(Source data)

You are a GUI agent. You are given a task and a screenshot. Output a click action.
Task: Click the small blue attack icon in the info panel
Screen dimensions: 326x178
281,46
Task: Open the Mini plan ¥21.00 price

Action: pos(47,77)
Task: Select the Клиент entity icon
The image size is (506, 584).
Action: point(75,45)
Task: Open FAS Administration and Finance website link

(End Source data)
(Source data)

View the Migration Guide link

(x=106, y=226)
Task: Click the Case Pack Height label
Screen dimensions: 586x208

(End Source data)

Assignment -> Retype, in the same exact form, the lines of the material above from the line holding "You are a GUI" through the line holding "Task: Open FAS".

Task solution ->
You are a GUI agent. You are given a task and a screenshot. Output a click action.
Task: Click the small blue attack icon in the info panel
Screen dimensions: 326x178
281,46
Task: Open the Mini plan ¥21.00 price

Action: pos(47,77)
Task: Select the Клиент entity icon
The image size is (506, 584).
Action: point(75,45)
Task: Open FAS Administration and Finance website link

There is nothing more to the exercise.